Extrait du document
━━━

Squelette (montage de musée).
Squelette (montage de musée). Riku64, CC BY-SA 3.0 (Wikimedia Commons)

Portrait

Le plus grand ours qui ait foulé l’Amérique du Nord, et l’un des plus grands carnivores terrestres de tous les temps : jusqu’à 1,70 mètre au garrot à quatre pattes, plus de trois mètres dressé, et jusqu’à neuf cents kilos pour les plus gros mâles.

Son nom vient de son museau, court et large, qui lui donnait une face presque féline. Ses membres étaient longs et graciles pour un ours; d’où la silhouette haute sur pattes qui frappe dans les reconstitutions.

Coureur ou pas coureur ?

Cette morphologie a longtemps fait rêver : on l’a décrit comme un prédateur véloce, capable de courir à 60 km/h et de terrasser un bison. Puis on a regardé les proportions de plus près.

Ses membres sont longs mais pas plus proportionnés à la course que ceux d’un ours brun; ses articulations ne sont pas verrouillées pour le sprint. Sa taille et ses jambes s’expliquent plus simplement : marcher loin en dépensant peu, ce qui est exactement ce dont a besoin un charognard prospectant de vastes territoires.

Que mangeait-il ?

Les isotopes de l’azote donnent des valeurs très élevées : plus carnivore que l’ours brun, à coup sûr. Mais les analyses les plus récentes nuancent selon les régions et les individus, certains montrent une signature nettement végétale.

L’hypothèse dominante en fait un omnivore opportuniste de très grande taille, capable d’intimider un smilodon sur une carcasse et de rafler la mise. Dans une Amérique peuplée de proies immenses et de prédateurs qui les tuaient, être assez gros pour voler la nourriture des autres est une stratégie payante.

━━━

Données extraites
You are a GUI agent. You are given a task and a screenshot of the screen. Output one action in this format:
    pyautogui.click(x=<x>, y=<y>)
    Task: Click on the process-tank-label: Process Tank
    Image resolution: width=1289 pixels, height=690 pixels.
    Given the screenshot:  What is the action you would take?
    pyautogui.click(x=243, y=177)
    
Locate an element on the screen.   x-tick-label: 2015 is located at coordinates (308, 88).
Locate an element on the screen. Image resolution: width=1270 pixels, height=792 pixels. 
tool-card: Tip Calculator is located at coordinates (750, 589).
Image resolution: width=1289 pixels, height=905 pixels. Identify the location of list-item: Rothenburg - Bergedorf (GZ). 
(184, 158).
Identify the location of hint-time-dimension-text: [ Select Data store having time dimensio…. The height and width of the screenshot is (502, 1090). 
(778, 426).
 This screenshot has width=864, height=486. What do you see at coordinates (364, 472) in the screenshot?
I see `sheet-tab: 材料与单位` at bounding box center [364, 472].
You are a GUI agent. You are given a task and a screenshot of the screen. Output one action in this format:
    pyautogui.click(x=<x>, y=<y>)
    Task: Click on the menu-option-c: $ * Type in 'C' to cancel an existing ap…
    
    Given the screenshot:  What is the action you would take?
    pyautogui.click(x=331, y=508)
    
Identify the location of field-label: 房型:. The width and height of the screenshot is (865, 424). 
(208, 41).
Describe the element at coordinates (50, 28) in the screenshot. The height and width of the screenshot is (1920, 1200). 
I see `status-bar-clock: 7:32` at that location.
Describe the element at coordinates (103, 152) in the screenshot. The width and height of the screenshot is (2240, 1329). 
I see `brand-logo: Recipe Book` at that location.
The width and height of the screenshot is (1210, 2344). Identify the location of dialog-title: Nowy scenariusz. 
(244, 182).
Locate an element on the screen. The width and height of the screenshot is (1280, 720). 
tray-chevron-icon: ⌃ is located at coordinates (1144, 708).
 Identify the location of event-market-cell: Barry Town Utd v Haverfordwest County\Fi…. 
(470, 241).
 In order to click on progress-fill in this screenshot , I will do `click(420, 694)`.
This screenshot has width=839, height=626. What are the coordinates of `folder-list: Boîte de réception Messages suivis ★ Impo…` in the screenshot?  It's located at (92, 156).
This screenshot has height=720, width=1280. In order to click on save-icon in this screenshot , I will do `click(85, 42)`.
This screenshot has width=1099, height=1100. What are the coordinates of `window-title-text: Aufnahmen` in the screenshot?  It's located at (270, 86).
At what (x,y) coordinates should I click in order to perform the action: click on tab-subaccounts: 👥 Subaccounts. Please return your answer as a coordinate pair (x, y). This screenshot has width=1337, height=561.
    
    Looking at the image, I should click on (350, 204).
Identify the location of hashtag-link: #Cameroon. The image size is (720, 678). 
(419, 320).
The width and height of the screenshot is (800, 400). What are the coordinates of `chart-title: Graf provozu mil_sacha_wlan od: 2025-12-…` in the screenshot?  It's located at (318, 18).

━━━

Travail à réaliser
Prélevez tel quel dans l'extrait du document le passage compris entre « Cette morphologie a » et « Que mangeait-il ? », ces deux bornes incluses. Les enregistrements proviennent d'une autre source que l'extrait du document.

Réponse attendue
Cette morphologie a longtemps fait rêver : on l’a décrit comme un prédateur véloce, capable de courir à 60 km/h et de terrasser un bison. Puis on a regardé les proportions de plus près.

Ses membres sont longs mais pas plus proportionnés à la course que ceux d’un ours brun; ses articulations ne sont pas verrouillées pour le sprint. Sa taille et ses jambes s’expliquent plus simplement : marcher loin en dépensant peu, ce qui est exactement ce dont a besoin un charognard prospectant de vastes territoires.

Que mangeait-il ?